▸ **Objective**: Name every person who appears in the panel discussion text below with both a first and a last name.

Panel Members: John Rudolph, Chairman, Elias Arts; Jeff Freundlich, COO, Wired Whirled Music; Brian McNelis, Sr.Vice President of Music and Soundtracks, Lakeshore Entertainment.
Moderator: Michael Laskow
Jeff Freundlich (left) and John Rudolph (center) listen intently as Lakshore Entertainment's Sr. Vice President of Music, Brian McNelis makes a great point during the Keynote Interview at TAXI's Road Rally 2015.
The first section of Part 2 is the continuation of a discussion about how fees for everybody in the music industry are dropping: from composers, to music libraries, to music supervisors …
John: Michael, can I just say one thing? It was interesting, because the way music supervision started—it was really just a couple of guys, right? Joel Sill and Bud Carr. These guys made hundreds of thousands of dollars per film as the [music] supervisor, they were regarded as being as being as important as the editor or anything else in the process, right? Forrest Gump was a great example. If it weren’t for the music in Forrest Gump, I mean, what would the story be? But one of the things that happened—and you just have to accept the realities of it—is that [new] people are coming [up] and there is always somebody who wants to do it, right? We live in a creative arts business, so as a result of that there are people who are willing to do it for free.
So this inevitable cycle that’s going to happen that it is the economics part meets art is always going to be there. But I will say this, from the Pop side there are still people that blow my mind, that nothing released, have three songs, and they’re getting signed for $500,000 deals up to a million. It happened yesterday, it’s happening every day, okay? So for everybody in this room there is hope for that, if that’s what you’re striving for. The opportunity to just get a little bit into the game is what is so exciting now, and that wasn’t there before. I know of 10 people that have made real money—a living—on YouTube, for example. We can hate it; we can hate everything you want about it, but no label would have ever signed them in the past, no publishing company would have ever signed them. But they took the bull by the horns themselves, and they did it.

▸ **Information given**:
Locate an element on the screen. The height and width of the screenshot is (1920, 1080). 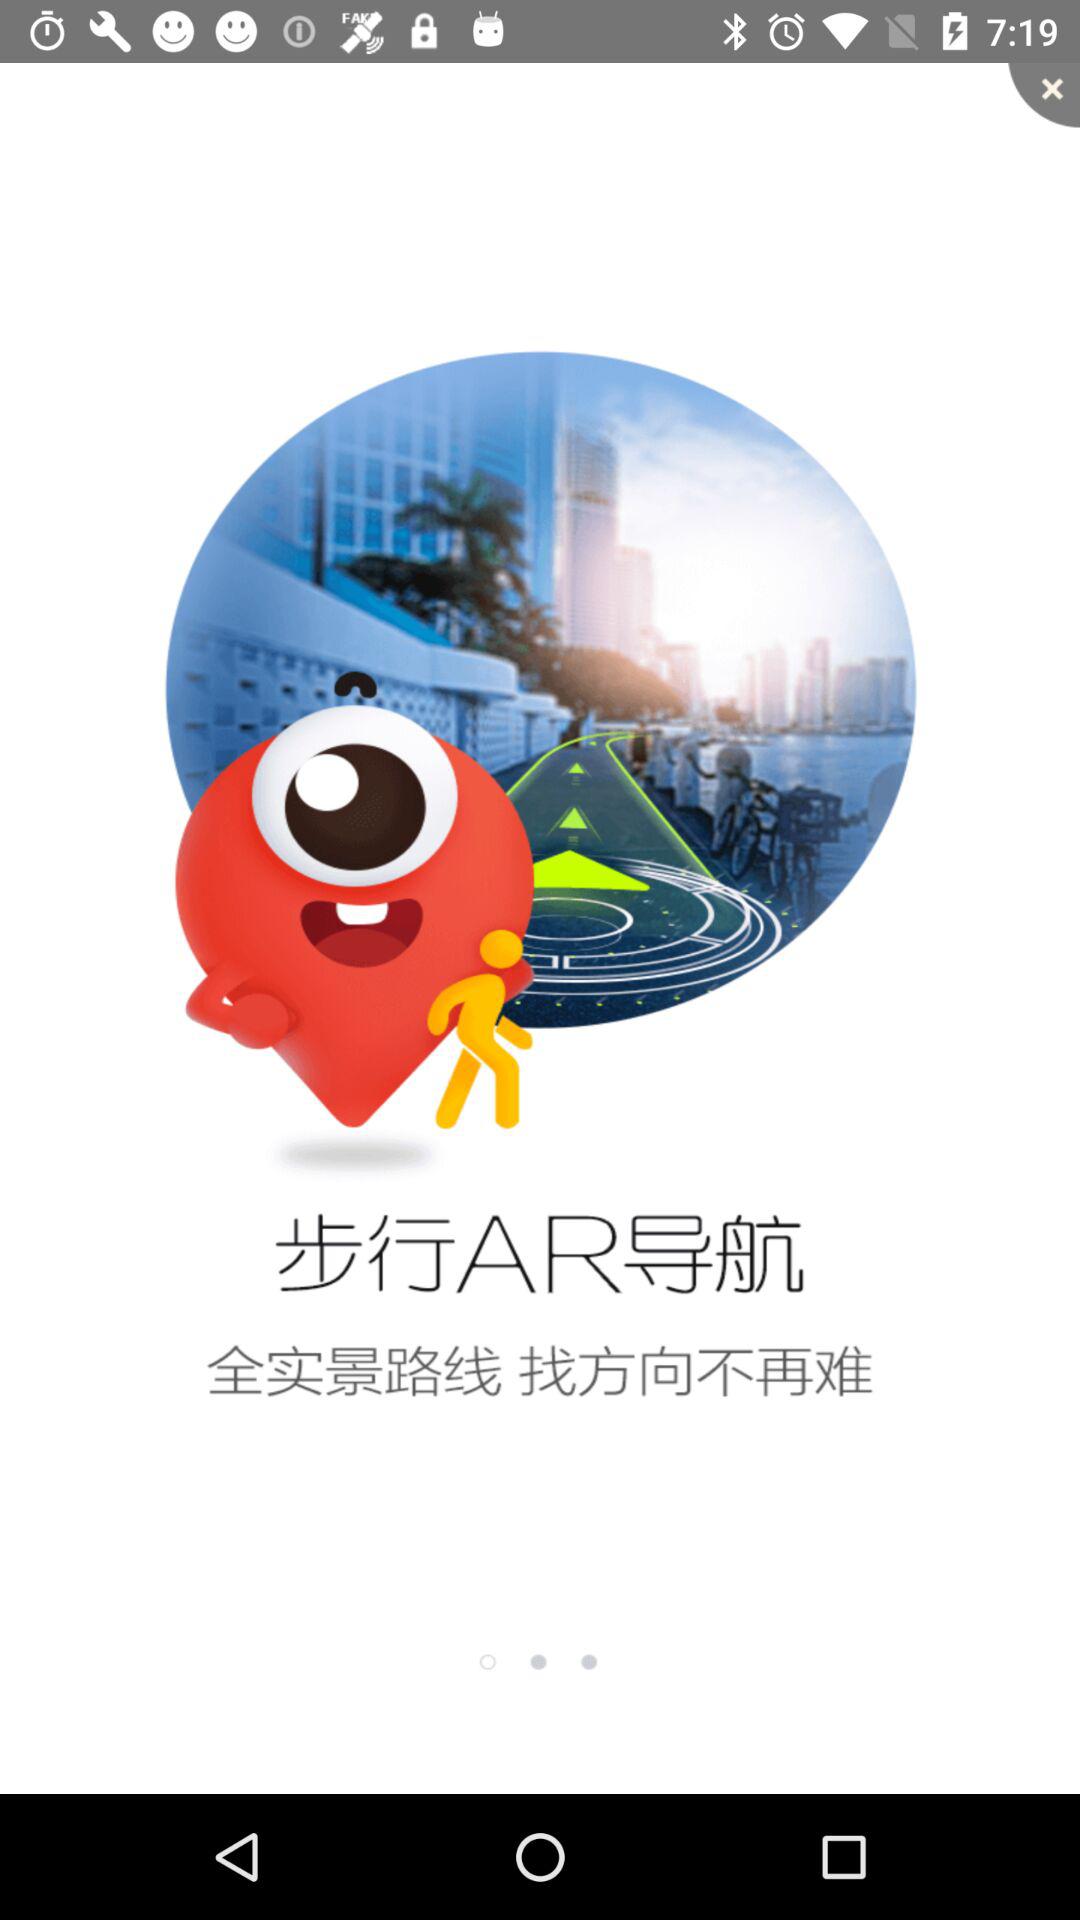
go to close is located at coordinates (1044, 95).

---

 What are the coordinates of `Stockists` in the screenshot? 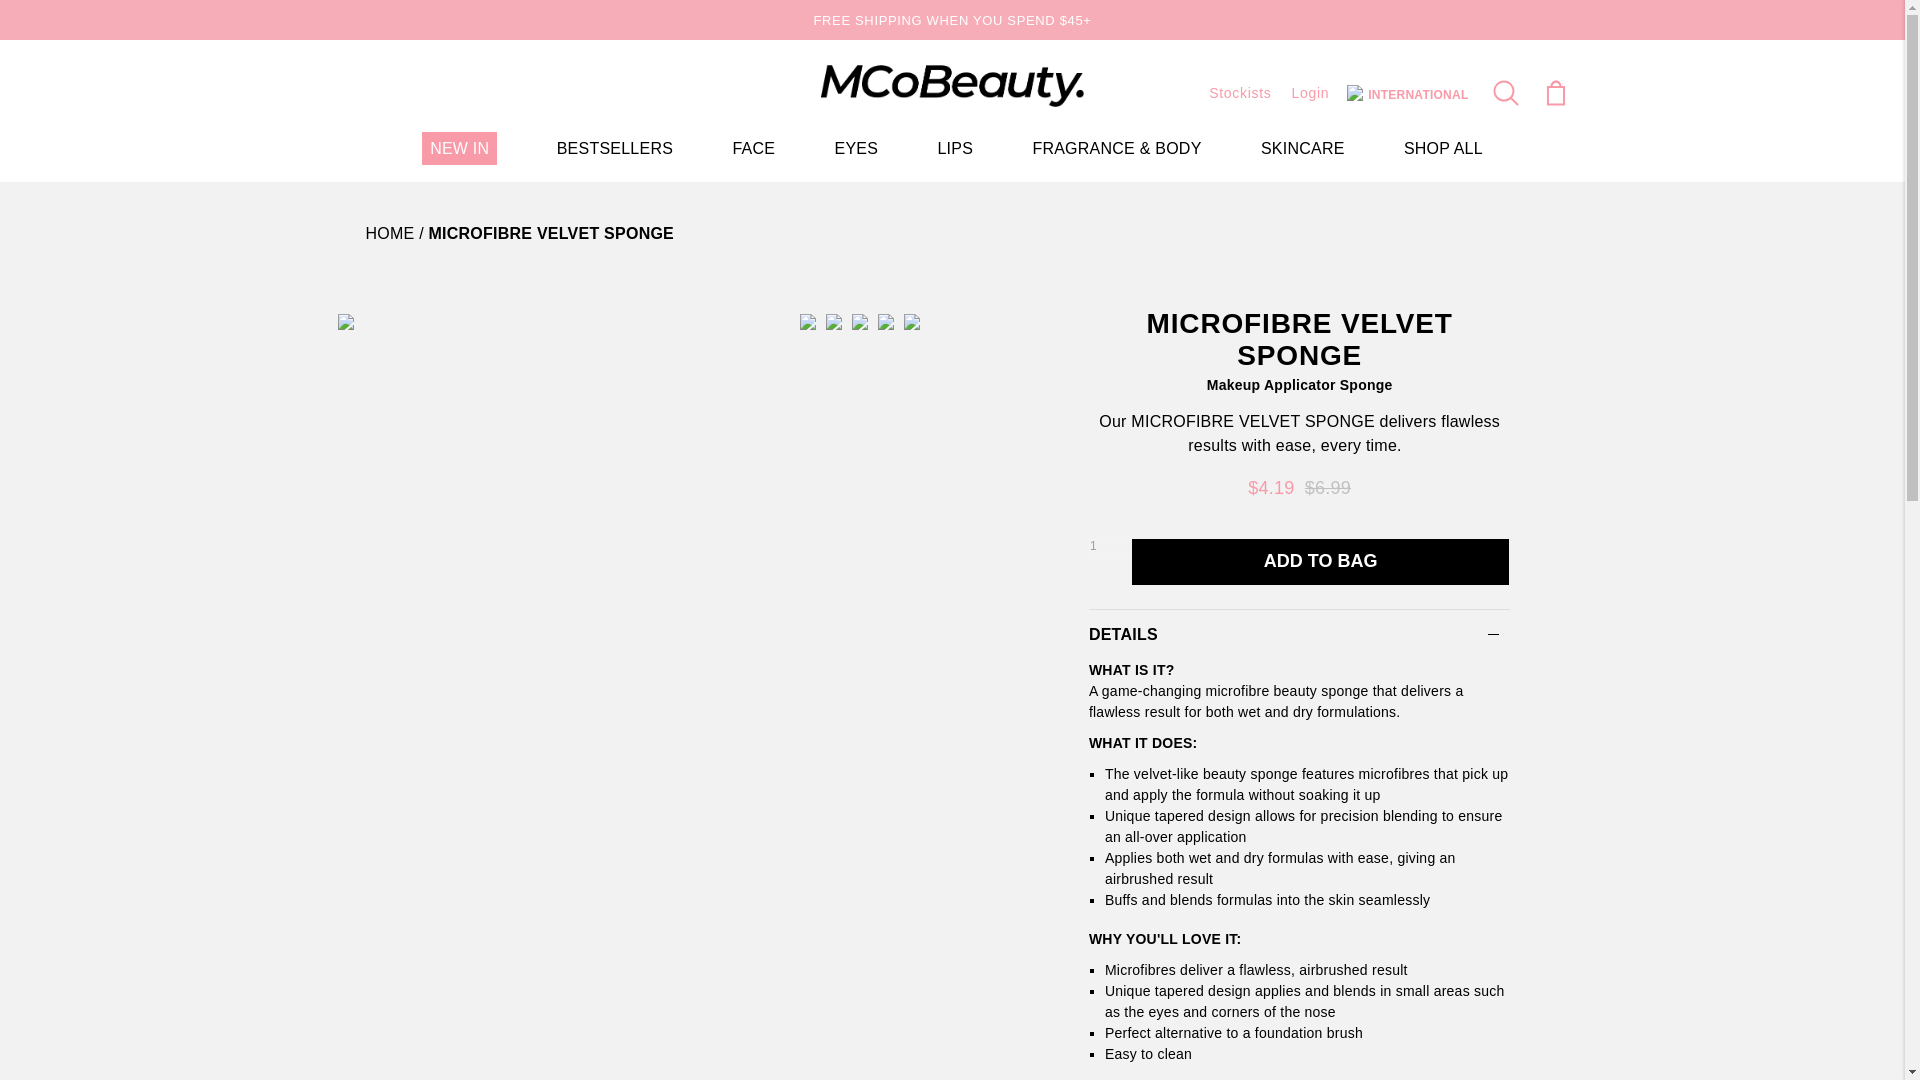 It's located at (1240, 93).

--

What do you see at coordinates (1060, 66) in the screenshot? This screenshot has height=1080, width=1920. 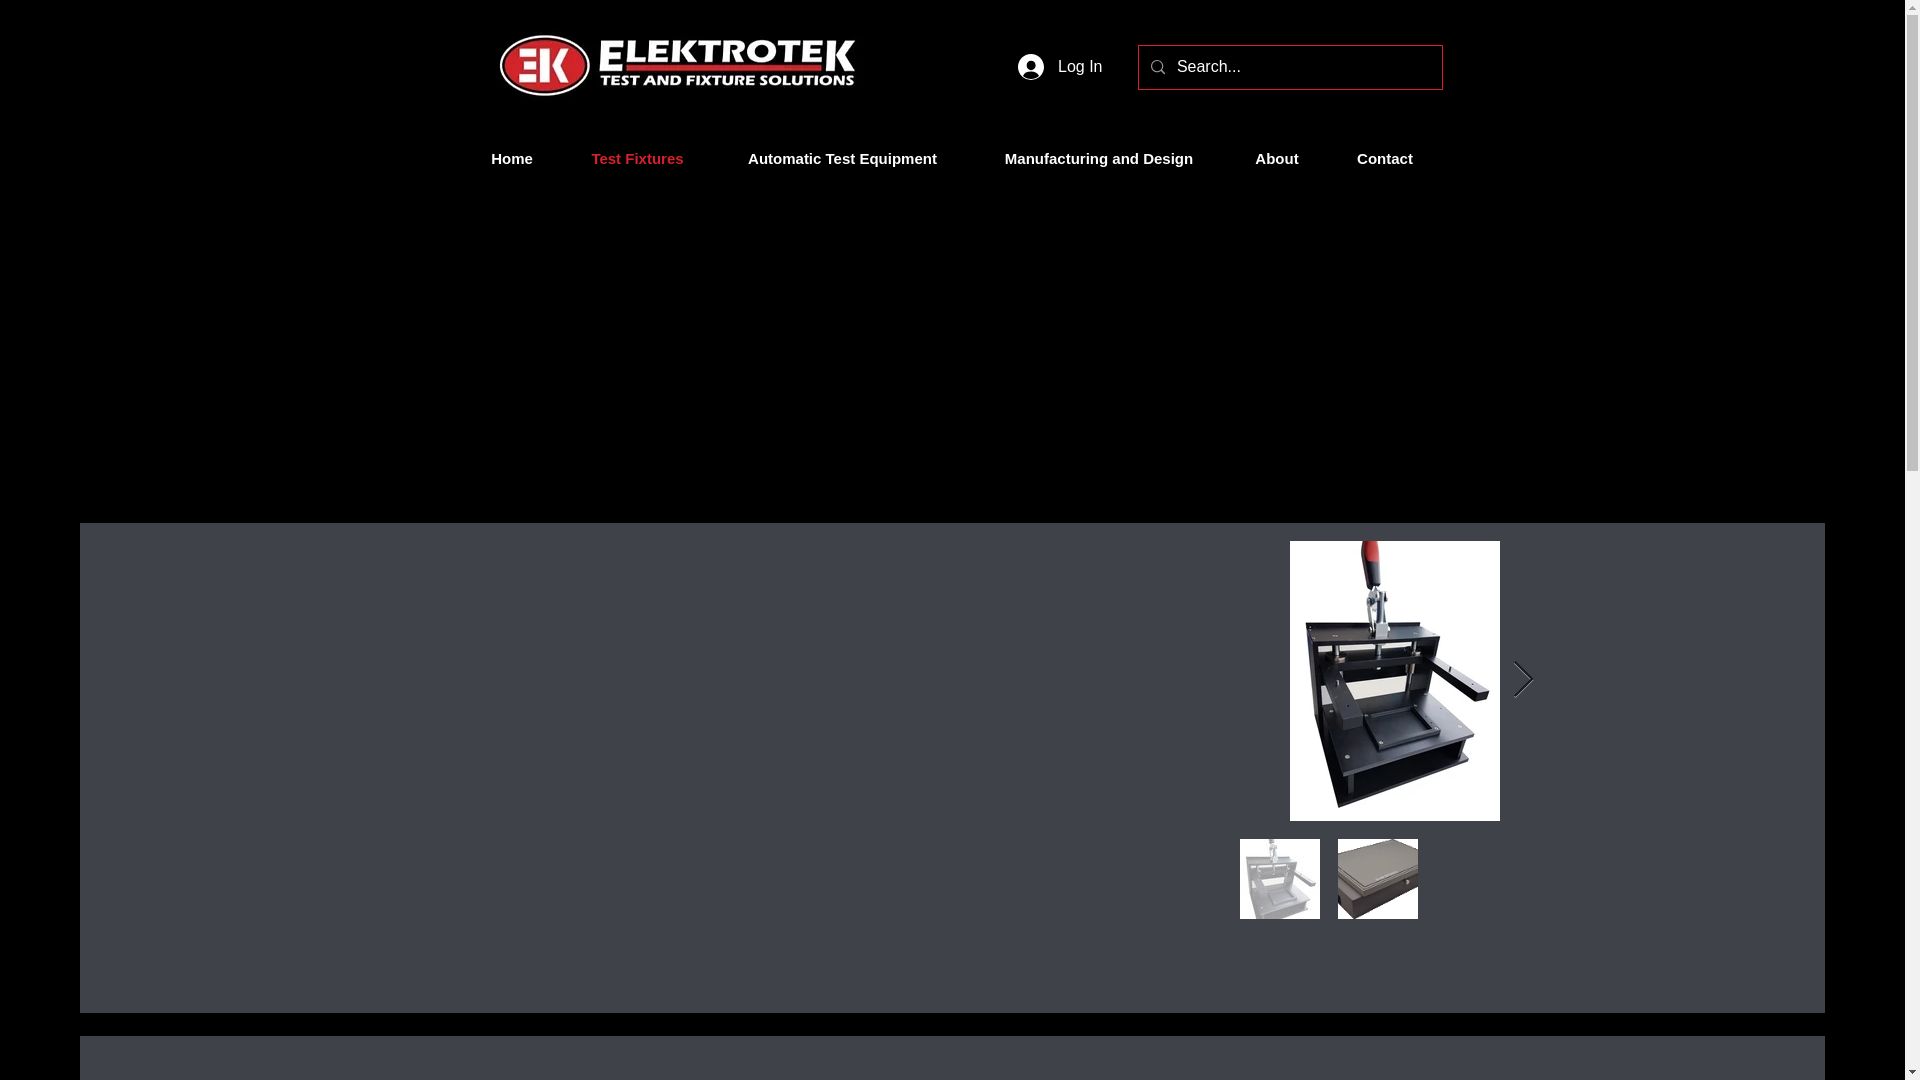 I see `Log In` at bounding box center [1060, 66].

▸ **Full solution**: John Rudolph, Jeff Freundlich, Brian McNelis, Michael Laskow, Joel Sill, Bud Carr